The United States recorded 100,306 overdose deaths between April 2020 and April 2021, representing an increase of 28.5% over the previous period — there were 78,056 deaths between April 2019 and April 2020. The information estimates the Centers for Disease Control and Prevention ( CDC ), American health agency.

It is the first time the US has passed the 100,000 overdose death mark in one year. Deb Houry, one of the CDC directors, reported that most victims were synthetic opioids, primarily fentanyl, a substance illegally manufactured in the country.
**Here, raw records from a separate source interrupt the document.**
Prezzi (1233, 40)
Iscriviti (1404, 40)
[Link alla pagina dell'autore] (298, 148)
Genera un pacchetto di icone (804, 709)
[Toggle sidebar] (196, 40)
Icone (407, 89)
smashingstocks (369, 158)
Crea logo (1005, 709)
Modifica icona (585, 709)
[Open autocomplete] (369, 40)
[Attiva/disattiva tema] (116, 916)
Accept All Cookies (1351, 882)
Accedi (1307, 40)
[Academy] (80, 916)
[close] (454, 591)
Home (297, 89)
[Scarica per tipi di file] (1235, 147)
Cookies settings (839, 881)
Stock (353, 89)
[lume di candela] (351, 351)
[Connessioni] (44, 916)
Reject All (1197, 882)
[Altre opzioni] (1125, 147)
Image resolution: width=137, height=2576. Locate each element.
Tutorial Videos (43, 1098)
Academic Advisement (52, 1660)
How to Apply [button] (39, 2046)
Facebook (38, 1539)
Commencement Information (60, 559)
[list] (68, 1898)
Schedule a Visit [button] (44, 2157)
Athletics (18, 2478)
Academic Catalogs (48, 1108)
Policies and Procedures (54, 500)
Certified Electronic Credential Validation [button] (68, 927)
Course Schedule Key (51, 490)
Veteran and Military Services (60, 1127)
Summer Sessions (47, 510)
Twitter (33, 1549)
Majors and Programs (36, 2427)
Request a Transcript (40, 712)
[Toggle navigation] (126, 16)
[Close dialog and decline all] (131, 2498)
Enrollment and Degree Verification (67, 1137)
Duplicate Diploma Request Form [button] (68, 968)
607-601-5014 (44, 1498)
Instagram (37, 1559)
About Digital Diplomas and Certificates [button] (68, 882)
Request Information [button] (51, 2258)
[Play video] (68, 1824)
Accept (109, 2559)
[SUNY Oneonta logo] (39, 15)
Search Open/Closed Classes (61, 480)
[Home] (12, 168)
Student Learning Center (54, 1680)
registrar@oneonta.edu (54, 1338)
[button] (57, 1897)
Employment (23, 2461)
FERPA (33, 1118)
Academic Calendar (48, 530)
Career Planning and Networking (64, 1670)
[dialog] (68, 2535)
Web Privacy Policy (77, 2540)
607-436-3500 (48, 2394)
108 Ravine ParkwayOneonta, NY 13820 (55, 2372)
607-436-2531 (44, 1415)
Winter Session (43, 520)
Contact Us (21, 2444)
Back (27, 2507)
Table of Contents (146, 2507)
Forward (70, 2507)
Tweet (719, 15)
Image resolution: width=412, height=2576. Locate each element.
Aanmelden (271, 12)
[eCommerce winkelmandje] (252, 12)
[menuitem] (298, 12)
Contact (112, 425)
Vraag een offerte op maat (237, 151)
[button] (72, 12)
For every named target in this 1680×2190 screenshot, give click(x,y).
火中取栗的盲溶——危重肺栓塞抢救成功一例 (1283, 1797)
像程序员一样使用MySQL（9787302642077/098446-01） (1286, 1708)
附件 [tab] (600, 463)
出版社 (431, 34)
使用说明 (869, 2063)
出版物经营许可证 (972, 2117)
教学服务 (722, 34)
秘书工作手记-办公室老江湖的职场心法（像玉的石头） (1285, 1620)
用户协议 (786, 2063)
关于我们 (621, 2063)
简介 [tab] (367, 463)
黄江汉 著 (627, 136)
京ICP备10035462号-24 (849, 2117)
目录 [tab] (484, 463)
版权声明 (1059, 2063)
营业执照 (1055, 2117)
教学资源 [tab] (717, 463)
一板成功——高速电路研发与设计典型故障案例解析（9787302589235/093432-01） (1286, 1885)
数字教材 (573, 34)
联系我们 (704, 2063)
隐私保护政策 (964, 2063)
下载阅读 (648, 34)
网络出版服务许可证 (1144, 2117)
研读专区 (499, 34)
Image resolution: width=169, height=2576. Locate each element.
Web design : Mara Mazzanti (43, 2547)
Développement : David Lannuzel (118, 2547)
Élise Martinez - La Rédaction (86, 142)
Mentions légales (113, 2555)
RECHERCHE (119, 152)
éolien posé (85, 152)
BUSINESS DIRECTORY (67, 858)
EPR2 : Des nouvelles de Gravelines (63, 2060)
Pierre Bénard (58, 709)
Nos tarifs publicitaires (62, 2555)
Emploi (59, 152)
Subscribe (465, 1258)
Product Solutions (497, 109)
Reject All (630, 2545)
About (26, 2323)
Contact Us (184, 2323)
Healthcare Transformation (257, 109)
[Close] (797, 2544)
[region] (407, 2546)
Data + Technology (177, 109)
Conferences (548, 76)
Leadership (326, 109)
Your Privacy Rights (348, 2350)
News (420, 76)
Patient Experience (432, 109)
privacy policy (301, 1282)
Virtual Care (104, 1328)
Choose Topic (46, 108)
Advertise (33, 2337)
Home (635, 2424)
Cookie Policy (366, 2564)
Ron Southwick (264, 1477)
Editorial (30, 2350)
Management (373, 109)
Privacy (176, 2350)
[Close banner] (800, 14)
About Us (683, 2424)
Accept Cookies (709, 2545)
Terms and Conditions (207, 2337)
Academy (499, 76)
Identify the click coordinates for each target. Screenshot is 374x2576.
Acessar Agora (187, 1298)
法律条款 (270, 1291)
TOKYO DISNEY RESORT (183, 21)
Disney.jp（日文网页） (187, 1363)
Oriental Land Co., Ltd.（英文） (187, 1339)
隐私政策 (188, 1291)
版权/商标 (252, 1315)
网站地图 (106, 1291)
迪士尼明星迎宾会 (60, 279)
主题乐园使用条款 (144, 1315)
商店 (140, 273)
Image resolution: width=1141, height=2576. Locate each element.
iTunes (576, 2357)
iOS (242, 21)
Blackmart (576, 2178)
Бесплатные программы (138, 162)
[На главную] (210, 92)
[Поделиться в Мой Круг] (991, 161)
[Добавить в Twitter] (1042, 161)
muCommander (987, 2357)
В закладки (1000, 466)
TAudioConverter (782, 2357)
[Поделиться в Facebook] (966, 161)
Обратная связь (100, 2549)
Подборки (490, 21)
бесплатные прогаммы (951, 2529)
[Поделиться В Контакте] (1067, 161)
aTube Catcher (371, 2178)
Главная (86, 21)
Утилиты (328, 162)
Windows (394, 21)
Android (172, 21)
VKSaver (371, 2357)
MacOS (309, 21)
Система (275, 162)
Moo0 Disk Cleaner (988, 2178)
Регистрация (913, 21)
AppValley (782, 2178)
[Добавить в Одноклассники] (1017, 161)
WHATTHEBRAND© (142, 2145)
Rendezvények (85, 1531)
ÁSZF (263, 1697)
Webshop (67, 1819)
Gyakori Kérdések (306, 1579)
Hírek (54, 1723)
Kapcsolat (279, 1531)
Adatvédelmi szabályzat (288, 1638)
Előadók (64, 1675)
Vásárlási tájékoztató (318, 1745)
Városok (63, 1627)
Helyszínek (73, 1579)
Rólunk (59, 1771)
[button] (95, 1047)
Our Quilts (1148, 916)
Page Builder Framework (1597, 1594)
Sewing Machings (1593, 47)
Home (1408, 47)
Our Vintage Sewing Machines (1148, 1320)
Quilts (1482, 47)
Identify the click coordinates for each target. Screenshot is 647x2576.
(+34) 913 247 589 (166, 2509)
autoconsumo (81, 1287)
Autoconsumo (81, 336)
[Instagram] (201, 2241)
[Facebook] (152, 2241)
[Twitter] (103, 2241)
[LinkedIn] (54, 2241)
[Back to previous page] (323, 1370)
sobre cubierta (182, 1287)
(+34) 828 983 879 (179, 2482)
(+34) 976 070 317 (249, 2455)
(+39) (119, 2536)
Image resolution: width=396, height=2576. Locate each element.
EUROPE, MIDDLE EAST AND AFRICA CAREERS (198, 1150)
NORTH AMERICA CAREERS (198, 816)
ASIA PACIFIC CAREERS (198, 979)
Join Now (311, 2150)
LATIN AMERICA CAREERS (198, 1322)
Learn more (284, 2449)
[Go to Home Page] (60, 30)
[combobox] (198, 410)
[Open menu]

Following the release of the data, US President Joe Bidden declared in a statement: "the government is committed to doing everything in our power to treat addiction and end the overdose epidemic."

"As we continue to move towards defeating the Covid-19 pandemic, we cannot ignore this epidemic of disappearances, which has affected families and communities across the country," he added.

Fentanyl

Fentanyl is an opioid that five years ago surpassed heroin as the drug most responsible for overdose deaths in the United States. According to the Associated Press (AP), traffickers often mix the substance with others, such as methamphetamine and cocaine.

Anne Milgram, director of the Drug Enforcement Administration (DEA), the Justice Department's narcotics enforcement and control agency, told the AP that cartels located in Mexico use chemicals imported from China to produce and distribute fentanyl and methamphetamine In the USA.

In 2021 alone, the DEA seized 5,500 kilograms of fentanyl — an amount that is also a record, according to Milgram. As a result, overdose deaths increased in nearly every US state, as estimated by the CDC, except for Delaware, New Hampshire, New Jersey, and South Dakota. The highest high states were Vermont (70%), West Virginia ( 62%), and Kentucky (55%).